Quedé de una pieza sin poder reaccionar y como un autómata me volví a mi asiento de piedra en el que antes me encontraba. Les he de confesar que sentí el impulso de llorar por el tremendo mazazo afectivo que había recibido. Con una pena infinita seguí al viejito con la vista cómo volvía muy despacio a su casa por el mismo camino por el que le vi venir, subiendo la cuesta hacia la Ciudad Vieja y, sin querer, pensé en el evangelio en que Jesús denuncia la actitud farisaica de aparentar lo que no se es.
Cuando Mateo escribe, hacia el año 80, ese durísimo discurso contra los dirigentes religiosos de Israel, está previniendo a la comunidad cristiana naciente para que no caiga en esas conductas. Mateo, Jesús, nos está diciendo que seamos lo que parecemos, que vivamos lo que decimos, en una palabra, que seamos genuinos.
Haciendo una reflexión sin recriminaciones[1], en actitud de conversión, sin crear ninguna polémica estéril: hoy las palabras de Jesús son una invitación a todo aquel que tienen una responsabilidad eclesial a que hagamos una revisión de nuestra vida.

#### [Lista de registros]
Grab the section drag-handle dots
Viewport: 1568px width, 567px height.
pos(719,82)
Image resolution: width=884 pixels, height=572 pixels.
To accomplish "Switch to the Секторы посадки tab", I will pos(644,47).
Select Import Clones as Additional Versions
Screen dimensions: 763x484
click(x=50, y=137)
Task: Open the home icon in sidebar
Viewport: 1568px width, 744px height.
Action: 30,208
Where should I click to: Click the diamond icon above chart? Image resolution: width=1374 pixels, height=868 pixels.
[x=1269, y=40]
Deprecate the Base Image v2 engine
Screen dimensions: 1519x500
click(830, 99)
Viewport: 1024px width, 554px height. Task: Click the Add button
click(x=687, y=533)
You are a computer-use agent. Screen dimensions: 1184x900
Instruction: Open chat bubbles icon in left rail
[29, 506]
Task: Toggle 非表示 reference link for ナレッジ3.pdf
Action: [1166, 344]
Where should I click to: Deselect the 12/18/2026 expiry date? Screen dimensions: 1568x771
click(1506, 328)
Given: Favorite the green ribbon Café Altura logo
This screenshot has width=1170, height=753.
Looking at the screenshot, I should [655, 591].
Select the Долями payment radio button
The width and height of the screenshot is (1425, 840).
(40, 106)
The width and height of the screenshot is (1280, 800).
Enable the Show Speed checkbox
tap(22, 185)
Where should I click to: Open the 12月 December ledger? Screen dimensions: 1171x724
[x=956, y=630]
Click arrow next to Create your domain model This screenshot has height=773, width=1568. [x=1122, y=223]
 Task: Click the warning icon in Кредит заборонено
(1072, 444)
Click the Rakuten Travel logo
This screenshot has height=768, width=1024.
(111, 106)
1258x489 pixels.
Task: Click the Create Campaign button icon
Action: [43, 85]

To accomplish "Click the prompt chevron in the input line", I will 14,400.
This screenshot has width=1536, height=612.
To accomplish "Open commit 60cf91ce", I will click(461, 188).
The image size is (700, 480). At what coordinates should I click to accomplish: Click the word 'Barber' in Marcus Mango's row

#### [Problemas y tareas]
a) Indica si cada afirmación concuerda con el extracto, respondiendo sí o no y citando las palabras del texto que lo deciden: (i) Mateo escribe su discurso hacia el año 80. (ii) El viejito regresó a su casa con rapidez, bajando la cuesta. (iii) Quien narra reconoce que sintió el impulso de llorar.
b) Transcribe del extracto el pasaje que comienza con «Quedé de una» y sigue hasta «que no se es.».

#### [Soluciones]
a)
(i) Sí: «Cuando Mateo escribe, hacia el año 80, ese durísimo discurso contra los dirigentes religiosos de Israel».
(ii) No: «volvía muy despacio a su casa por el mismo camino por el que le vi venir, subiendo la cuesta hacia la Ciudad Vieja».
(iii) Sí: «Les he de confesar que sentí el impulso de llorar».

b)
Quedé de una pieza sin poder reaccionar y como un autómata me volví a mi asiento de piedra en el que antes me encontraba. Les he de confesar que sentí el impulso de llorar por el tremendo mazazo afectivo que había recibido. Con una pena infinita seguí al viejito con la vista cómo volvía muy despacio a su casa por el mismo camino por el que le vi venir, subiendo la cuesta hacia la Ciudad Vieja y, sin querer, pensé en el evangelio en que Jesús denuncia la actitud farisaica de aparentar lo que no se es.